__Direction__:
Copy the lines from the one containing "Task: Open Access" through the end of the material, swapping "slider handle" for "toggle switch" and changing nothing else. Leave the pictures out.

(Records from a dataset)
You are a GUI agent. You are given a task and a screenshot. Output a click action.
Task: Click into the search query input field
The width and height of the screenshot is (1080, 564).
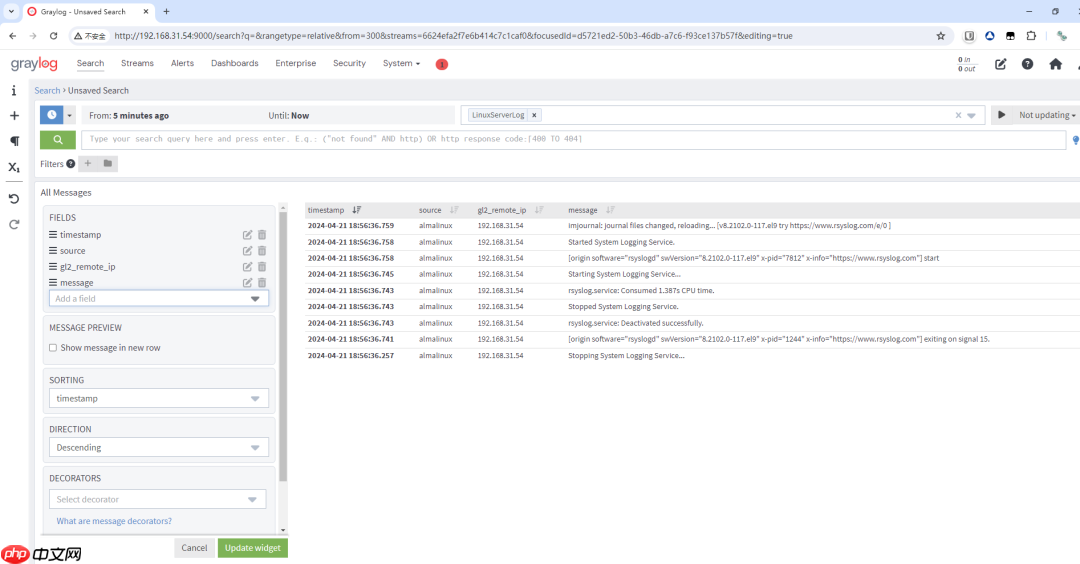click(570, 139)
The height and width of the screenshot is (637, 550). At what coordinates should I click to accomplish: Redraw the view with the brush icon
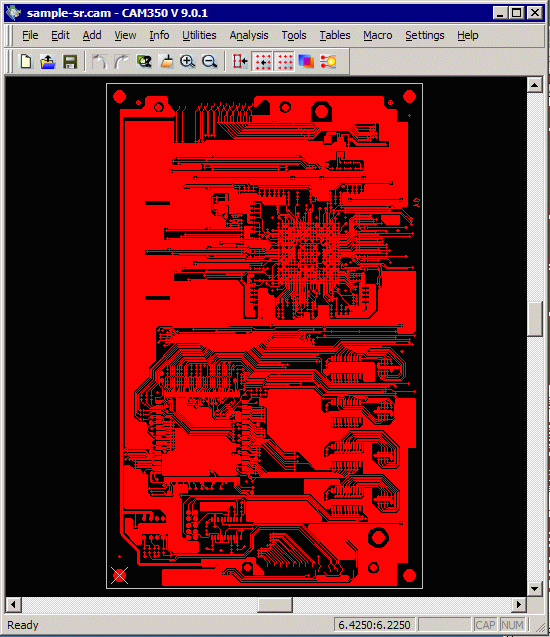[x=166, y=62]
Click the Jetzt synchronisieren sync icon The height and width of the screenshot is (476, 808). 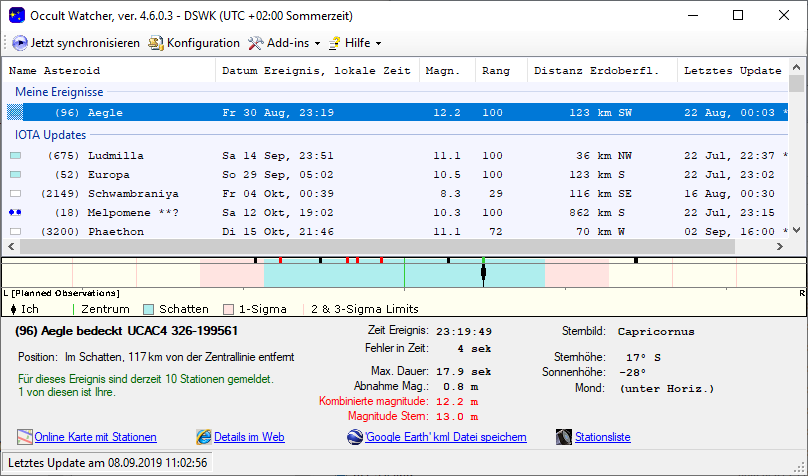20,43
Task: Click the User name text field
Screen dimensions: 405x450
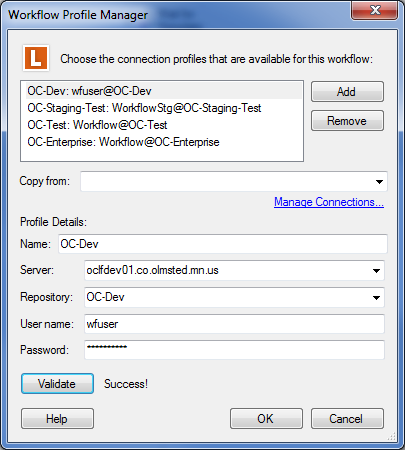Action: point(234,324)
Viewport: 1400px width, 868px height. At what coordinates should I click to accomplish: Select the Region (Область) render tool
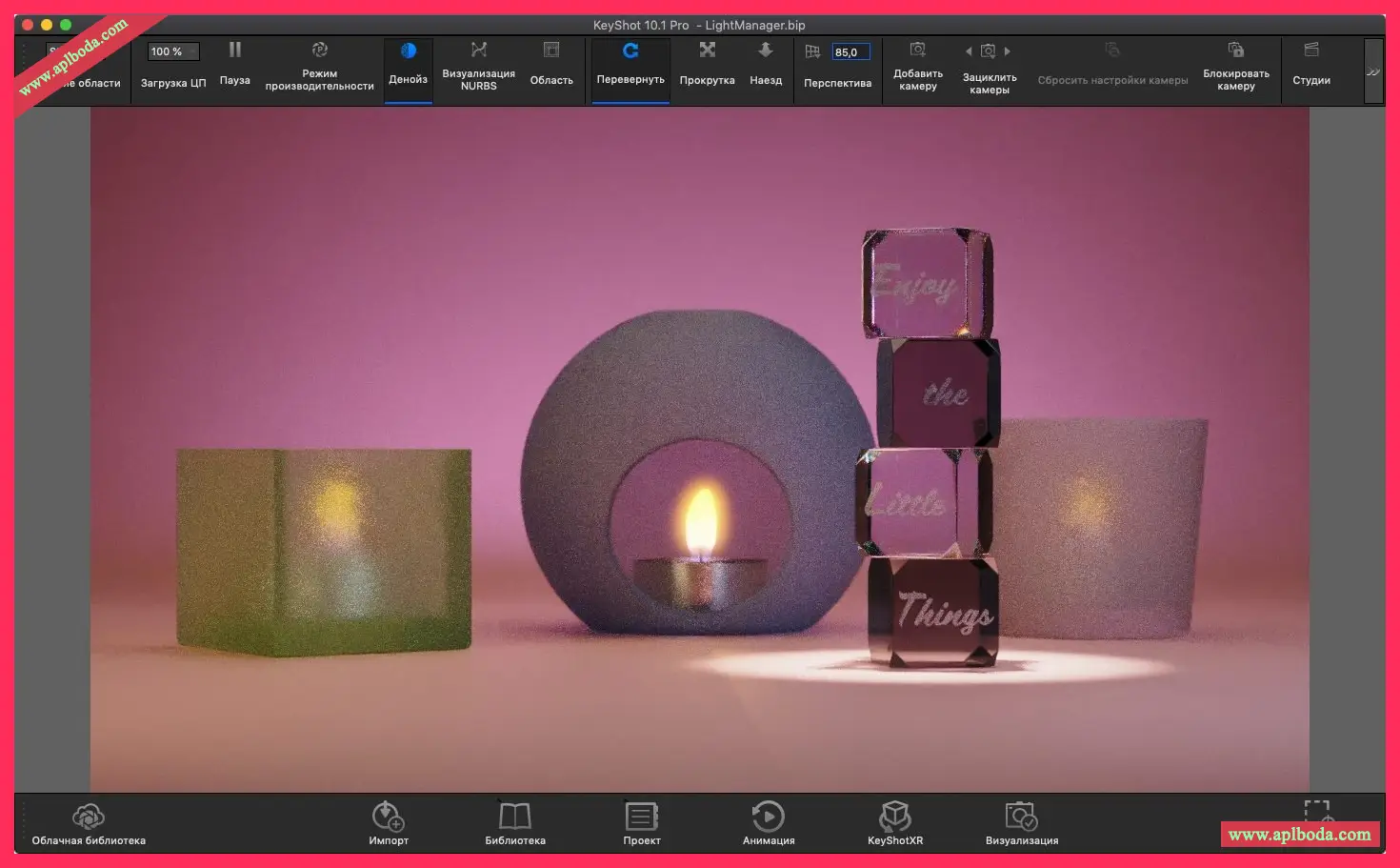point(550,51)
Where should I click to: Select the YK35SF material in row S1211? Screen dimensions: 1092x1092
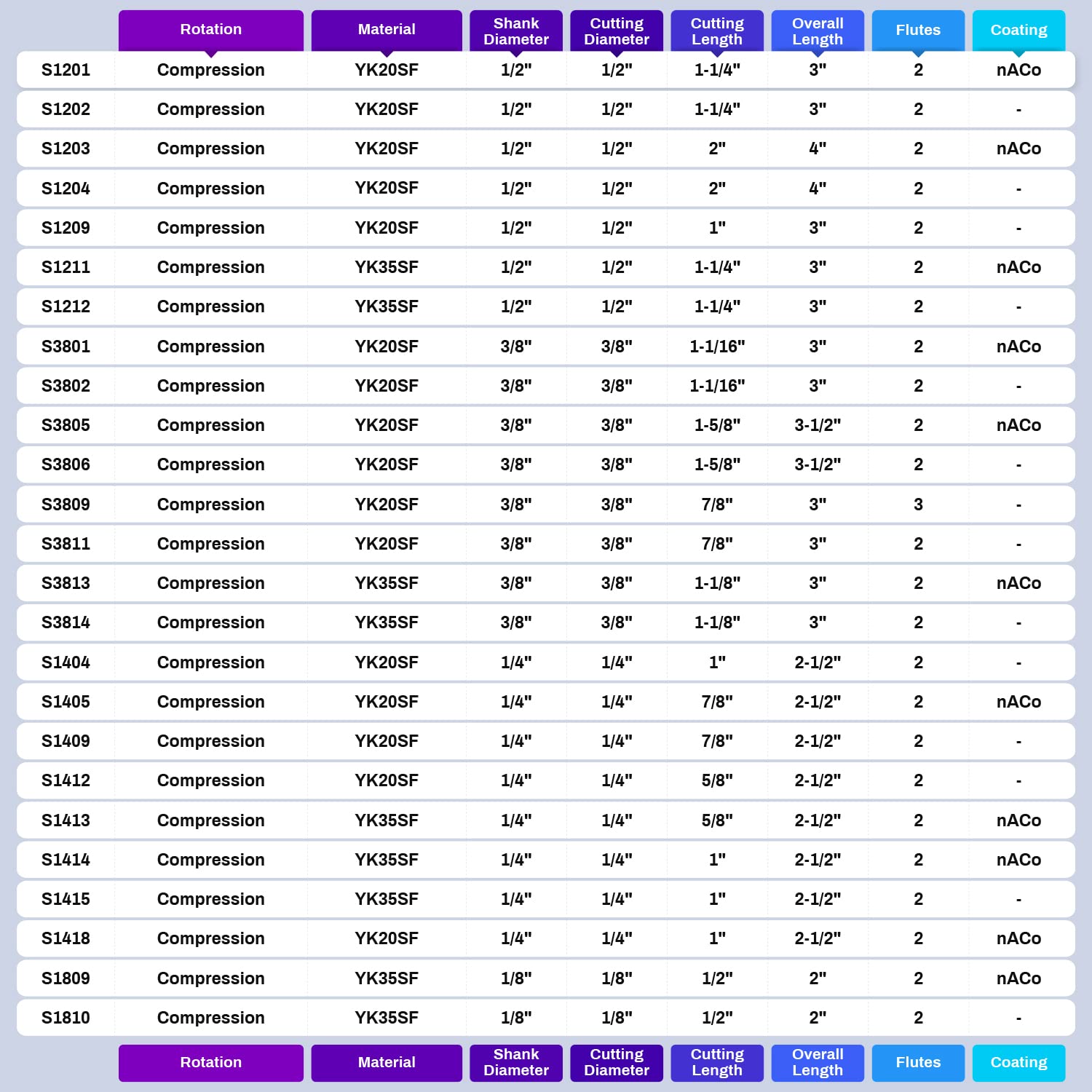387,267
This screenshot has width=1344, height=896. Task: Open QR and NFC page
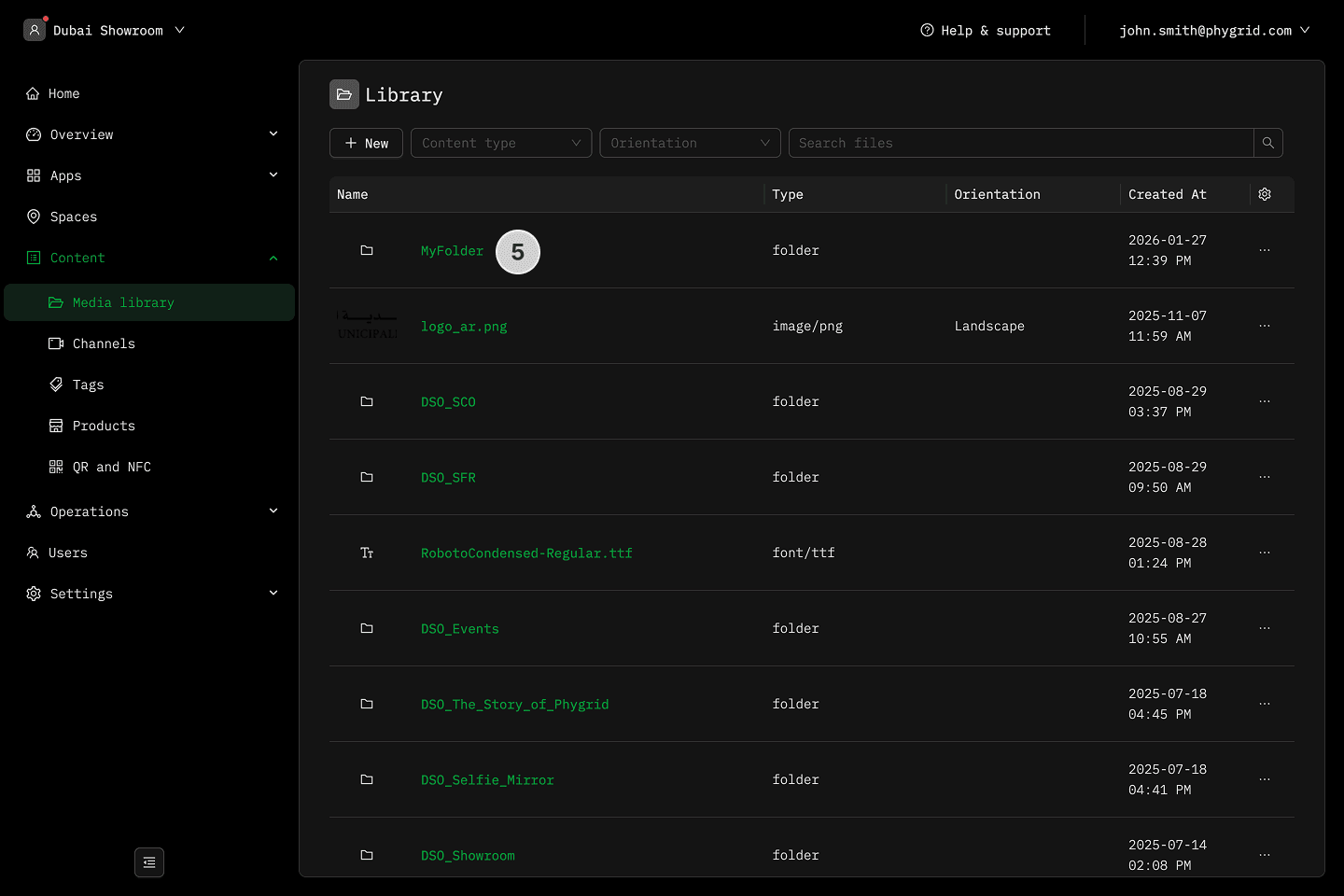pyautogui.click(x=111, y=467)
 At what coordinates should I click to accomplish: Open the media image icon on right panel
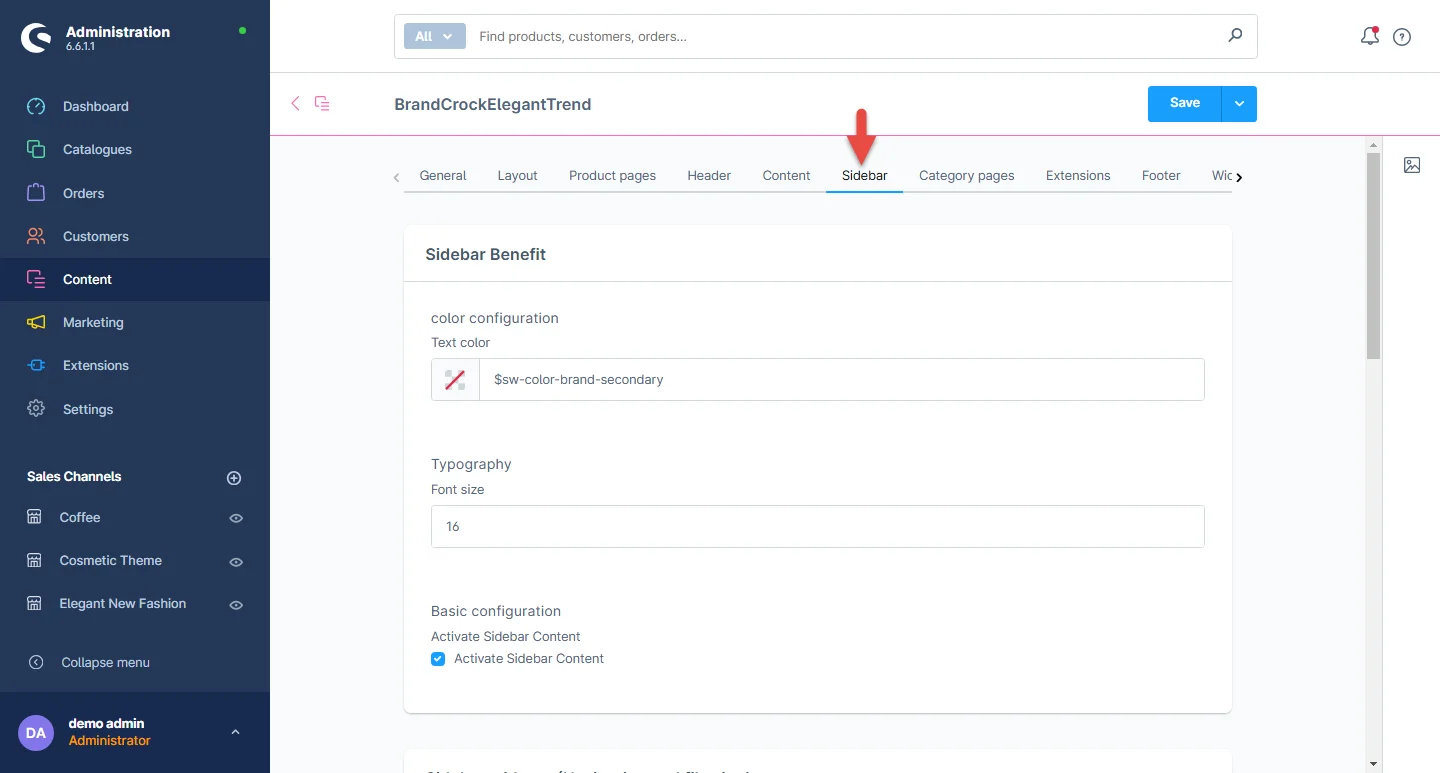pos(1411,165)
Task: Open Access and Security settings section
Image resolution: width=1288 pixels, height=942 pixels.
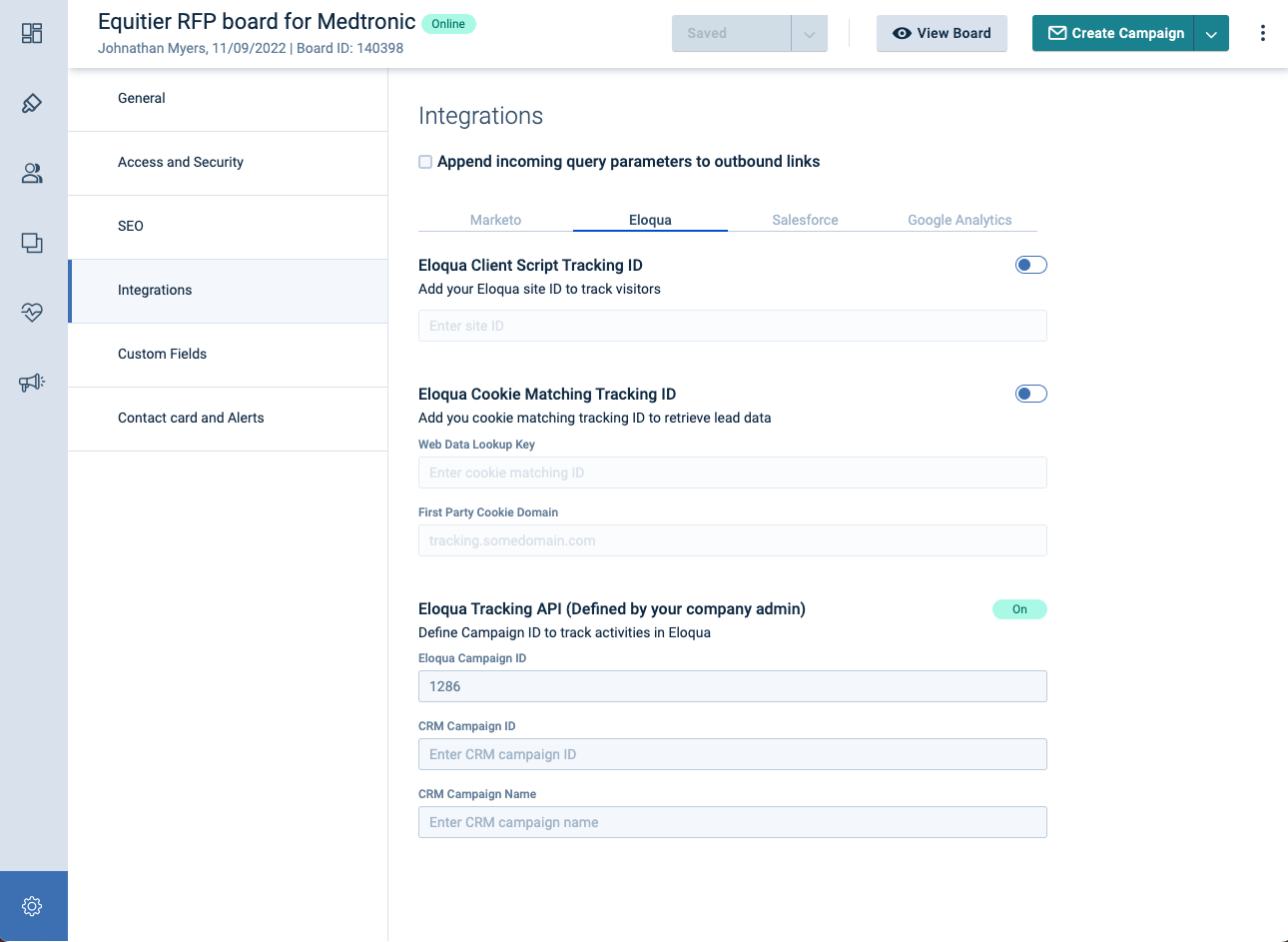Action: click(181, 162)
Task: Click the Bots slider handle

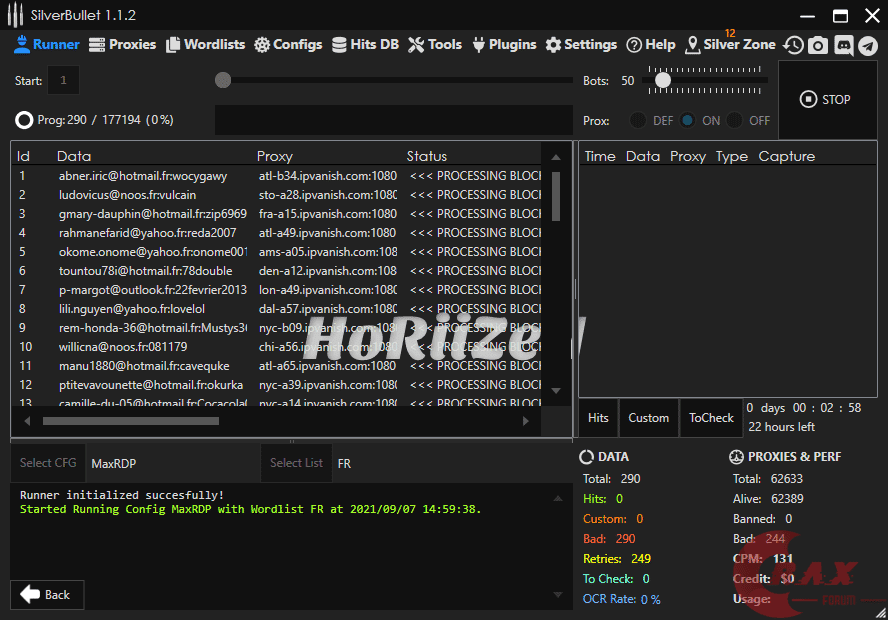Action: pos(662,80)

__Exercise output__:
Task: Open Access and Security settings section
Image resolution: width=1288 pixels, height=942 pixels.
Action: click(181, 162)
Task: Click the Bots toggle switch

Action: pos(662,80)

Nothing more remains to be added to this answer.